Does no one else consider Brian Pearce to be a very good writer with oodles of field experience? I respect him considerably. He appears in, "Handloader" and in, "Rifle."
And a pretty good case could be made for Sheriff Jim Wilson as a sort of latter-day Skeeter.
Col. Rex Appplegate didn't write much in gun magazines, but his book, "Kill or Get Killed" is a classic. This guy was the primary trainer for OSS agents, later CIA.
I only met Applegate once. Had lunch with him and a couple of other guys at a Ruger function for the press during a NRA convention. It was Ruger's 30th Anniversary, and they put on a pretty good feed for the gun media. Rex was modest, and amused when I told him that I had my dad's 1944 edition of his book. He laughed and said, "Well, I was certainly thinner in the photos then."
I never met Jack O'Connor, but corresponded for years. He was a bit of an elitist, like Cooper, but if you wrote to him on decent stationery and could spell, he was nicer than I've heard he could be to those whom he considered to be unwashed rednecks. I used to write for an editor who knew Jack in person, and he said that Jack was a little uppity and gruff. I know he was in a college fraternity, so that doesn't surprise me, given my limited experience with frat rats. He was also a college professor, which accounts for some of his attitude, I think. But his wisdom, not limited to the .270, was impressive. He wasn't too heavily into handguns, and didn't know much about Bianchi and Safariland when I asked. Referred me to Lawrence, with whose products he was comfortable.
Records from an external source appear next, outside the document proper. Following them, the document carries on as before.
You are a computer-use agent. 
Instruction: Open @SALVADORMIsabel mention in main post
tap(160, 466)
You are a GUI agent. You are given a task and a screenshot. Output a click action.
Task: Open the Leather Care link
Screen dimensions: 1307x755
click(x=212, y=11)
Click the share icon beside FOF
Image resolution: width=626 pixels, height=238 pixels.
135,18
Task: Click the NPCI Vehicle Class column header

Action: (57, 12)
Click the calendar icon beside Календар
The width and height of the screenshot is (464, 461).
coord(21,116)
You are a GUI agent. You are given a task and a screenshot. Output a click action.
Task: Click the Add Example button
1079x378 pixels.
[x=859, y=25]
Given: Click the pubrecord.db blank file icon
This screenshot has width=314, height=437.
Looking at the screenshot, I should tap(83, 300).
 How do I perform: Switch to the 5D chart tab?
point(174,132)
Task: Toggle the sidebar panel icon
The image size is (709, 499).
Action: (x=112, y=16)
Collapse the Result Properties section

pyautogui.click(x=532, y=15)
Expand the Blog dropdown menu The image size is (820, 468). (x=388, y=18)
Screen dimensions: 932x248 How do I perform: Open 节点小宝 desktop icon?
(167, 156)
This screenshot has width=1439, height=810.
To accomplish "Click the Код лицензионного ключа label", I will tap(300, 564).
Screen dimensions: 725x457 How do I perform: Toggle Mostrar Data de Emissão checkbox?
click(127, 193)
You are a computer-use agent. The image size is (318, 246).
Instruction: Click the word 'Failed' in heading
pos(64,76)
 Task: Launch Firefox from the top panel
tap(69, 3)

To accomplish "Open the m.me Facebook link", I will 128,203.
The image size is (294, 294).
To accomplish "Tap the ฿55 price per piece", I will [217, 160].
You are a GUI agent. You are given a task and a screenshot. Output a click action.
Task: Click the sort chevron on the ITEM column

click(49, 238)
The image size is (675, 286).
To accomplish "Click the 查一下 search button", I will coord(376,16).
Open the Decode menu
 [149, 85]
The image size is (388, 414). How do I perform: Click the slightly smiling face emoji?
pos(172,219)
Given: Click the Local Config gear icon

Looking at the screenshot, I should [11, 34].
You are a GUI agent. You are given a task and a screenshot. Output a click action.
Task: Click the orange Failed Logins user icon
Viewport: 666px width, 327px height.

Jack had a droll, witty style that I liked a lot. He died in 1978, I believe, on an ocean cruise with his beloved wife, who was often featured in his hunts.
No one has mentioned John Wootters. That's spelled like I did it, although I've seen numerous misspellings of his last name. I don't know if he was really a gun writer or more of a hunting writer. He certainly did write about guns, though, and Bill Jordan once told me that John was a true wordsmith, whereas he, Bill, was just a shooter who wrote. Jordan was being excessively modest, but Wootters was as skilled with the written word as he was with a camera, and he was a superb photographer, of animals as well as of guns and terrain. I believe he's still living, but he retired about the time that Bob Petersen died. (Wootters wrote mainly for Petersen's in his later career.)
John's books, especially, "Hunting Trophy Whitetails" are well worth seeking out.